DS: I don’t disagree. But the question is always, what are the alternatives? And there are often fewer good alternatives than we might imagine.

ME: Along those lines, you write, “Maximalists who prize movement autonomy and confrontational tactics may… [wish] to continue to agitate from the outside. Such a decision augers enormous risk. No social movement has sustained effective militancy on a society wide basis…over decades. Passions fade; radicals and moderates split; organizations collapse.”

DS: Yes. Take the welfare rights example. The National Welfare Rights Organization was extremely impressive, but in many ways it was a house of cards. It fell apart quite quickly as it began to weaken. I think you need to build a mass base that’s more durable. And, like Bayard Rustin in his essay “From Protest to Politics,” I’m very much in the tradition that says electoral politics ultimately determines the success or failure of a movement.

ME: “From Protest to Politics” suggests a sort of linear progression. But another way of looking at this would be to use a more ecological perspective and say that you always have different actors and different branches in a movement that are oriented toward distinctive approaches. You will always have your insiders, and you will always have organizers focused on building structure-based organizations, and you will always have people who are doing disruptive protests. Those activities are all going on at the same time. So it’s not one or the other; it’s more about the interplay.
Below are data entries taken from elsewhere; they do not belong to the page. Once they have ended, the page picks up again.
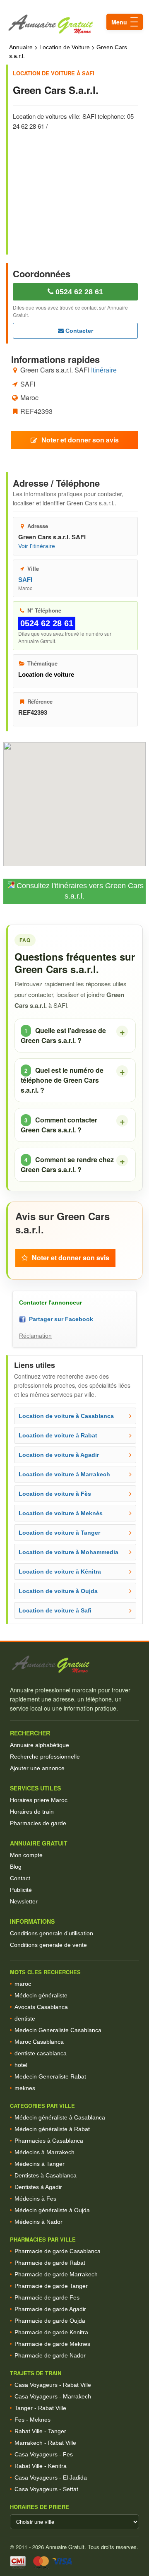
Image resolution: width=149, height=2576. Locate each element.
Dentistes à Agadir (38, 2187)
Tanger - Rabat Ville (40, 2408)
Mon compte (26, 1855)
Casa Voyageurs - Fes (43, 2454)
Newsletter (24, 1901)
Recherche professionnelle (45, 1756)
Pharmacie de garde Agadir (50, 2309)
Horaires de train (32, 1811)
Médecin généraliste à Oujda (52, 2210)
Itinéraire (104, 370)
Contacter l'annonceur (50, 1302)
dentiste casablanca (40, 2053)
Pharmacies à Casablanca (48, 2140)
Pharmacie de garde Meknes (52, 2344)
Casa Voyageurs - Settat (46, 2489)
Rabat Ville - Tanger (40, 2431)
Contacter (78, 330)
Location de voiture (46, 674)
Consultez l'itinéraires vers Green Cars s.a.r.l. (79, 891)
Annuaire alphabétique (39, 1745)
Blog (16, 1866)
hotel (20, 2065)
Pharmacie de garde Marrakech (56, 2274)
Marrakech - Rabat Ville (45, 2442)
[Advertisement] (79, 187)
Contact (20, 1878)
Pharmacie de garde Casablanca (57, 2251)
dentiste (24, 2018)
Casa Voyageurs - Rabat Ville (52, 2384)
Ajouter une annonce (37, 1768)
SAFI (25, 579)
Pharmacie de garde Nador (50, 2355)
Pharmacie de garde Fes (46, 2297)
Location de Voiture (64, 47)
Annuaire (21, 47)
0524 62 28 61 (78, 292)
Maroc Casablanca (39, 2041)
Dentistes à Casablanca (45, 2175)
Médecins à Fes (35, 2198)
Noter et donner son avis (80, 440)
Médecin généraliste (40, 1995)
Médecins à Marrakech (44, 2152)
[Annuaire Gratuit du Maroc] (74, 24)
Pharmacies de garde (38, 1823)
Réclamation (35, 1335)
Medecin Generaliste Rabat (50, 2076)
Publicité (21, 1889)
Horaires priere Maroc (38, 1800)
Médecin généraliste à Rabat (52, 2129)
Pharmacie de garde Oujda (49, 2320)
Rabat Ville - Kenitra (40, 2466)
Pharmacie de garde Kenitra (51, 2332)
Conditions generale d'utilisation (51, 1933)
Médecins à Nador (38, 2221)
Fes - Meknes (32, 2419)
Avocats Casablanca (41, 2007)
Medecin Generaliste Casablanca (57, 2030)
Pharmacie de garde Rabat (49, 2262)
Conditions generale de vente (48, 1945)
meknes (24, 2088)
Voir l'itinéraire (36, 546)
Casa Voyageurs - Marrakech (52, 2396)
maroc (22, 1983)
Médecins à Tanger (39, 2163)
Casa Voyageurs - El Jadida (50, 2477)
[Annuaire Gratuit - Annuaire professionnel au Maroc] (74, 1664)
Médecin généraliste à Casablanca (59, 2117)
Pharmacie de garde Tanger (51, 2286)
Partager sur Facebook (59, 1319)
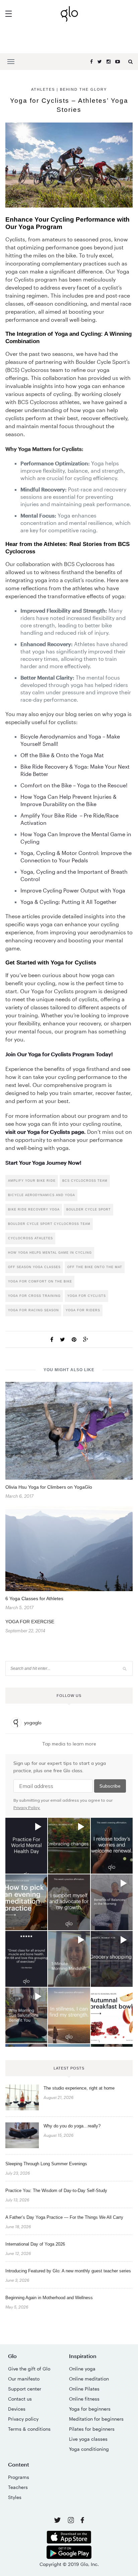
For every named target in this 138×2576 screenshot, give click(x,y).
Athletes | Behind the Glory (69, 89)
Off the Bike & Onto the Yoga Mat (62, 755)
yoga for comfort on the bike (40, 1281)
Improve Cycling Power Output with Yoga (72, 890)
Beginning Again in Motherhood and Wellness (49, 2297)
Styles (14, 2497)
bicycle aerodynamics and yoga (41, 1195)
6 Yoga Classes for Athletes (34, 1598)
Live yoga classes (88, 2439)
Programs (18, 2477)
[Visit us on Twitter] (58, 2520)
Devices (16, 2409)
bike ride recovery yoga (34, 1209)
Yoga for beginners (90, 2409)
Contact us (20, 2399)
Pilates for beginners (92, 2429)
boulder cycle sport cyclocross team (49, 1224)
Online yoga (82, 2368)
DS: I think that seems right. Movements always have their radicals and their moderates. And they may need both. But that doesn’t say exactly how radical the radicals should be, and how moderate the moderates should be—and whether or not they can actually work together.

I would say that people in movements should be aware of where they are in that spectrum and figure out how to support one another and not eat each other alive. Because when they can’t work together, that’s really bad.